Aus welchen Gründen nutzen Lackierer das Atemschutzsystem air vision 5000 von SATA? schaden.news hat in drei Betrieben nachgefragt. ## „Die Haube trägt zur präziseren Arbeit bei“ Patrick Danner arbeitet als Lackierer in der neu aufgebauten Lackiererei des Autohauses BMW Partl in Neumarkt in der Oberpfalz. Die Atemschutzhaube Sata air vision 5000 hatte er kürzlich erst für zwei Monate zum testen. „Jetzt möchte ich kein anderes Atemschutzsystem mehr nutzen“, berichtet der 35 jährige, dass ihn die Haube und das Zubehör überzeugt haben. „Ich habe beim Lackieren immer die notwendige Frischluftzufuhr in der Haube. Die Schutzfolie am Visier lässt mich sehr nah an das zu lackierende Teil, welches mich auch bei möglichen Verwirbelungen schützt. Die Schutzfolie lässt sich sehr einfach auswechseln. Der Luft-Schlauch ist mit der Kabinen-Filteranlage angeschlossen und hat dadurch ein längeres Wartungsintervall als andere Systeme. ## „Atemschutz ist einfach das A und O für den Lackierer“ Für Max Ehrenthaler, Inhaber von Ehrenthaler Lackierungen im bayrischen Hutthurm, ist Arbeitschutz in der Lackierkabine das A und O. „Fahrzeuglackierer ist ein hochsensibler Beruf, bei dem Gesundheitsschutz wichtig ist“, betont der 61-Jährige. Dabei setzt er nach eigenen Angaben schon aus Tradition auf SATA Atemschutzlösungen und ist erst kürzlich auf die air vision 5000 umgestiegen. Bereits seit mehreren Jahren sei SATA für den Inhaber des drei Mitarbeiter starken K&L-Betriebes ein wichtiger Partner. Die Atemschutzhaube lasse sich gut handhaben.

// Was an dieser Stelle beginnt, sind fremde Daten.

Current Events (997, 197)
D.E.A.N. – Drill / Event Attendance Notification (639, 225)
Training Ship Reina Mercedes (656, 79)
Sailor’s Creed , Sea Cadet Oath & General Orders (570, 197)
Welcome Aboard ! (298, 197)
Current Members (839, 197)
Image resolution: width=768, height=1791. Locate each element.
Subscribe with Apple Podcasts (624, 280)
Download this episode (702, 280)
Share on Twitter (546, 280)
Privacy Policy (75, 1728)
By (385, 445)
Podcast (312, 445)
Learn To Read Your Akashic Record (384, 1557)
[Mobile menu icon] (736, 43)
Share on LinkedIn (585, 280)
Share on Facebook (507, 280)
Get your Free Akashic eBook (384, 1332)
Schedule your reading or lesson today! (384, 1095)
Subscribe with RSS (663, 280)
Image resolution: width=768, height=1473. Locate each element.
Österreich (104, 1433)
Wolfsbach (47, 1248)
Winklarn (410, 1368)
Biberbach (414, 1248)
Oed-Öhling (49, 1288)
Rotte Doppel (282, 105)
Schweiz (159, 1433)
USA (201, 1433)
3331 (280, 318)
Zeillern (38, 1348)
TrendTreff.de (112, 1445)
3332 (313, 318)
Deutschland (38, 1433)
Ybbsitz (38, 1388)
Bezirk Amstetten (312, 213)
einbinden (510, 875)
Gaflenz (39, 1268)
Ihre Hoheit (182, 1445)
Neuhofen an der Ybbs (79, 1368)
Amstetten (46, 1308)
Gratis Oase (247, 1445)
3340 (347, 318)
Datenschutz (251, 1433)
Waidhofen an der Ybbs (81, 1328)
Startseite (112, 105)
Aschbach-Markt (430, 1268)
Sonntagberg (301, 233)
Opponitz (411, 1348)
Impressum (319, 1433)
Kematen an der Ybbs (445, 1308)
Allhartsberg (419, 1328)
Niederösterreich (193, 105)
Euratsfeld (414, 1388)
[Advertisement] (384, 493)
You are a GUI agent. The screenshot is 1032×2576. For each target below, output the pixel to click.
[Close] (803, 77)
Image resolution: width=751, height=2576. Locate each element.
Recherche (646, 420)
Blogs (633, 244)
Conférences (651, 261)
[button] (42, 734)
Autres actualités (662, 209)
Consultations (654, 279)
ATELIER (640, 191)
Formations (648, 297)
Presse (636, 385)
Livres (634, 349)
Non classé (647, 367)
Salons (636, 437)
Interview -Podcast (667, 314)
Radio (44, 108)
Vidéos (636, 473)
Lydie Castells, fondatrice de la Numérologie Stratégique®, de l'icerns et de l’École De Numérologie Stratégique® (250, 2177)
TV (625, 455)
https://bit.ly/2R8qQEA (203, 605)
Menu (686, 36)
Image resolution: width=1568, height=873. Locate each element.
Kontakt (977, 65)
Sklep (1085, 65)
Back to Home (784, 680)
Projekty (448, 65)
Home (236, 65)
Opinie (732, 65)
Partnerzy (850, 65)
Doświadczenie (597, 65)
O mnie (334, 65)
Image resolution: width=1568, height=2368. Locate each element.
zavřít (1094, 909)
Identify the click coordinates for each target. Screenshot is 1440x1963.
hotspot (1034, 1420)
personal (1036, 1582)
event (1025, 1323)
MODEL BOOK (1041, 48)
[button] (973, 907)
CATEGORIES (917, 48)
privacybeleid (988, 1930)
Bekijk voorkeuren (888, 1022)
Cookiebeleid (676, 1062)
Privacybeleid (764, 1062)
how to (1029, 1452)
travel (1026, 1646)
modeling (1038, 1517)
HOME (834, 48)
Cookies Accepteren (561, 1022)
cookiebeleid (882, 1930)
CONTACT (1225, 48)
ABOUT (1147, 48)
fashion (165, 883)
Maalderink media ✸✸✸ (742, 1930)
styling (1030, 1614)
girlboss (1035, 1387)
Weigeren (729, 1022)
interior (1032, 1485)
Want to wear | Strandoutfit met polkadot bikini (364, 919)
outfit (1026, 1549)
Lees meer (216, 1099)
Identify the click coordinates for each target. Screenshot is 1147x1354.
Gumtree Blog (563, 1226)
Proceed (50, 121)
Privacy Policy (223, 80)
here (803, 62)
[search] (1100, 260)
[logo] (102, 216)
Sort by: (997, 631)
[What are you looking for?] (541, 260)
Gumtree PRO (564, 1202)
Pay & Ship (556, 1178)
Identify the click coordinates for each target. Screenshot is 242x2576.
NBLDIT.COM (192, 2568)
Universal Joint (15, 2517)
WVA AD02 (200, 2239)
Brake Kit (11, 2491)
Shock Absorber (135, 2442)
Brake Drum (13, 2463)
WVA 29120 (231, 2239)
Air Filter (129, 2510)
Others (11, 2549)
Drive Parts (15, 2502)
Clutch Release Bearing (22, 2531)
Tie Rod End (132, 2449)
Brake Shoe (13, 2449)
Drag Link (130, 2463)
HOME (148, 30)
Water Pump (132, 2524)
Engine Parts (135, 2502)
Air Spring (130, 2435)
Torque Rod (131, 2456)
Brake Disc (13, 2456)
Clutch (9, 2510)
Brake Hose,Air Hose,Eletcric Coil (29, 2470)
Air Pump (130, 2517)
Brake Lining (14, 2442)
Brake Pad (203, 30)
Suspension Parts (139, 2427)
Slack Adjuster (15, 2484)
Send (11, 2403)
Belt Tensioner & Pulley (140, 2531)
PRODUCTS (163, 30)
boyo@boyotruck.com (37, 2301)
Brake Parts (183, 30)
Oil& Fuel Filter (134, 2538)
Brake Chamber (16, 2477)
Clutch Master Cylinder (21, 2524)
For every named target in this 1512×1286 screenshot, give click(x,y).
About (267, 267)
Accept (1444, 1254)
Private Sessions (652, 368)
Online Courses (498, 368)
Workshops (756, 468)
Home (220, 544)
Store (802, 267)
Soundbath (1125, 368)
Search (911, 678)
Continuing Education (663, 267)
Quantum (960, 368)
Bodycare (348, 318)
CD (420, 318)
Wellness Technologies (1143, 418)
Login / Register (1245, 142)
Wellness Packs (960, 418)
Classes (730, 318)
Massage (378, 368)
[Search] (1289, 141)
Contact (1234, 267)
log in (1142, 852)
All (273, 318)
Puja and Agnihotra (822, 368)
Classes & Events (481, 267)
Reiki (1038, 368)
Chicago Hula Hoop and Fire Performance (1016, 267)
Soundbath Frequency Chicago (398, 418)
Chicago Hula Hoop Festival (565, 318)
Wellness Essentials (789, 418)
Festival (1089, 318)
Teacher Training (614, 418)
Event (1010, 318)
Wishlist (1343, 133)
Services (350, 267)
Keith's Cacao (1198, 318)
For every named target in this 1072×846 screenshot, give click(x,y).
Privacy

Wichtig sei, regelmäßig die Filter und auch die Luftschläuche zu ersetzen, um eine einwandfreie Frischluftzufuhr und auch Lackierqualität zu ermöglichen. ## „Der Service hilft mir wirklich weiter“ In der Lackiererei Konowski nutzt Lackierer Edin Kajovic die SATA air vision bereits seit mehreren Jahren. Damit ist er nach eigenen Angaben sehr zufrieden. Neben der Handhabung und der Sicherheit, die die Atemschutzhaube in der Lackierkabine biete, sei auch der Service von SATA ein Argument für den Lackierer, die Atemschutzprodukte aus Kornwestheim zu nutzen: „Wenn ich wirklich einmal ein Problem mit der Haube habe, helfen die SATA-Mitarbeiter unkompliziert weiter“, berichtet Edin Kajovic.